RTRB-03SHORT DELAY IN INITIATION OF RADIOTHERAPY WITH CONCURRENT CHEMOTHERAPY FOR GLIOBLASTOMA: A SECONDARY ANALYSIS OF NRG ONCOLOGY/RTOG 0525 AND 0825

INTRODUCTION: We previously reported the unexpected finding that survival was significantly improved in patients with newly-diagnosed GBM when radiation was initiated later (>4 weeks post-op) compared to earlier (≤2 weeks post-op). That analysis included 2855 patients from 16 RTOG trials conducted prior to the era of concurrent temozolomide (TMZ) with RT. We now report on 1127 patients from two studies involving newly-diagnosed GBM, treated with RT + TMZ followed by adjuvant TMZ. Our hypothesis was that concurrent TMZ has a synergistic/radiosensitizing mechanism, making RT timing less significant. METHODS: Data from patients on both arms of RTOG 0525 and the placebo arm of RTOG 0825 were investigated. An analysis comparable to our prior study was performed to determine whether there was still an impact on survival by delaying RT in the RT + TMZ era. Overall survival was investigated using Cox proportional hazard model. Progression from diagnosis to 30 days after RT completion was analyzed using Chi-square test. RESULTS: 94.9% of the patients started RT 2-5 weeks post-op. Given the small number of patients who started RT early, comparisons were made between >4 and ≤4 weeks delay of radiation. There was no statistically significant difference for overall survival (p-value = 0.29; HR = 0.93; 95% CI: 0.80-1.07) after adjusting for RPA and MGMT methylation status. Similarly, the rate of early progression did not differ significantly (p-value = 0.59).
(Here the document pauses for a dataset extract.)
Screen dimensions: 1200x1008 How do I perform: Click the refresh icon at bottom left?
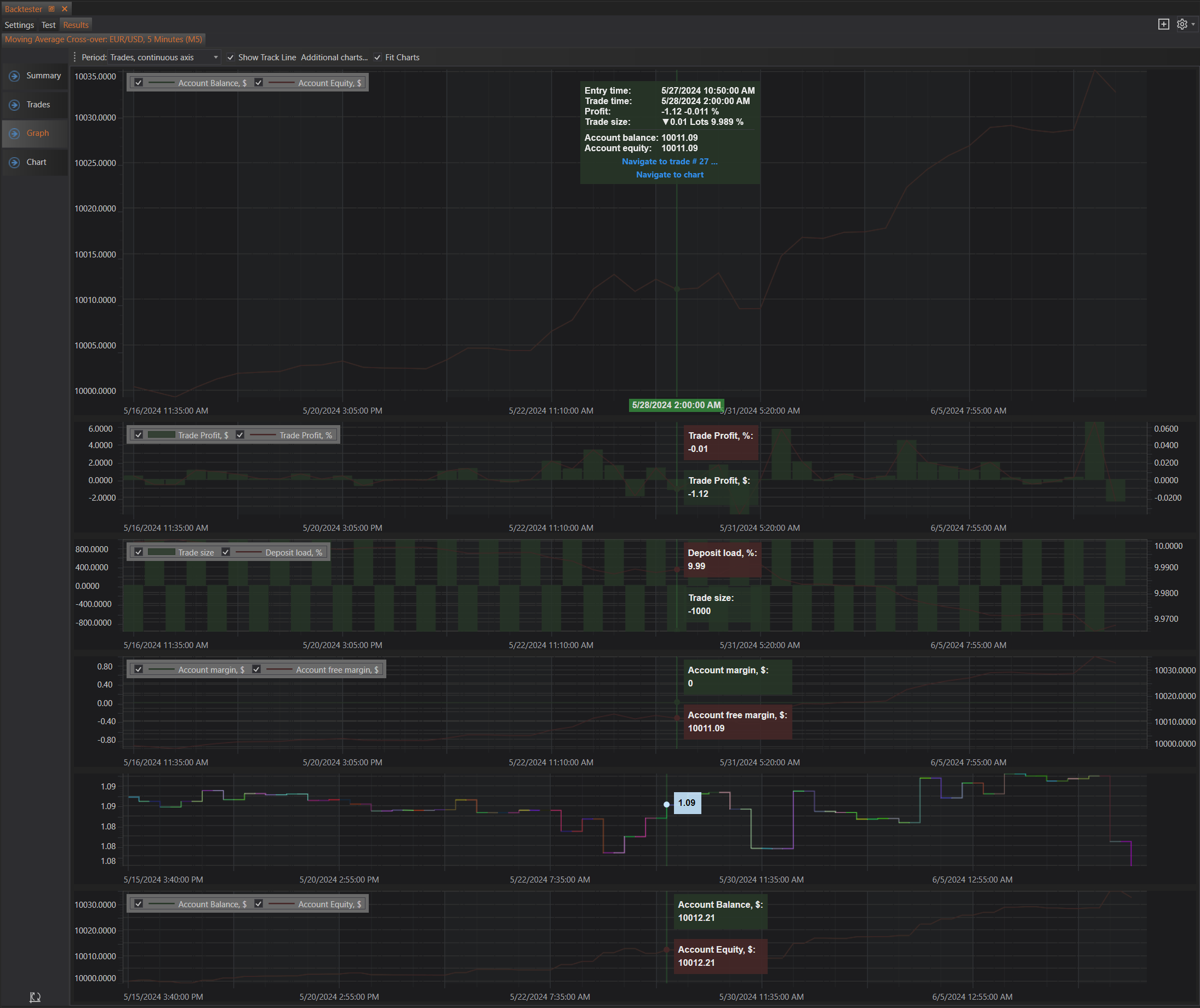35,996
CONCLUSIONS: We did not see a significant prognostic influence of delaying radiation within the range of 2-5 weeks post-op when given concurrently with TMZ for newly-diagnosed GBM. TMZ may "level the playing field" for patients treated with chemoradiation and offset the effect of RT delay that was seen when RT was given alone; however, the effects of early initiation of radiation tested previously could not be replicated. Supported by National Cancer Institute grants U10CA21661, U10CA180868, U10CA180822 and U10CA37422, Merck & Co. and Genentech.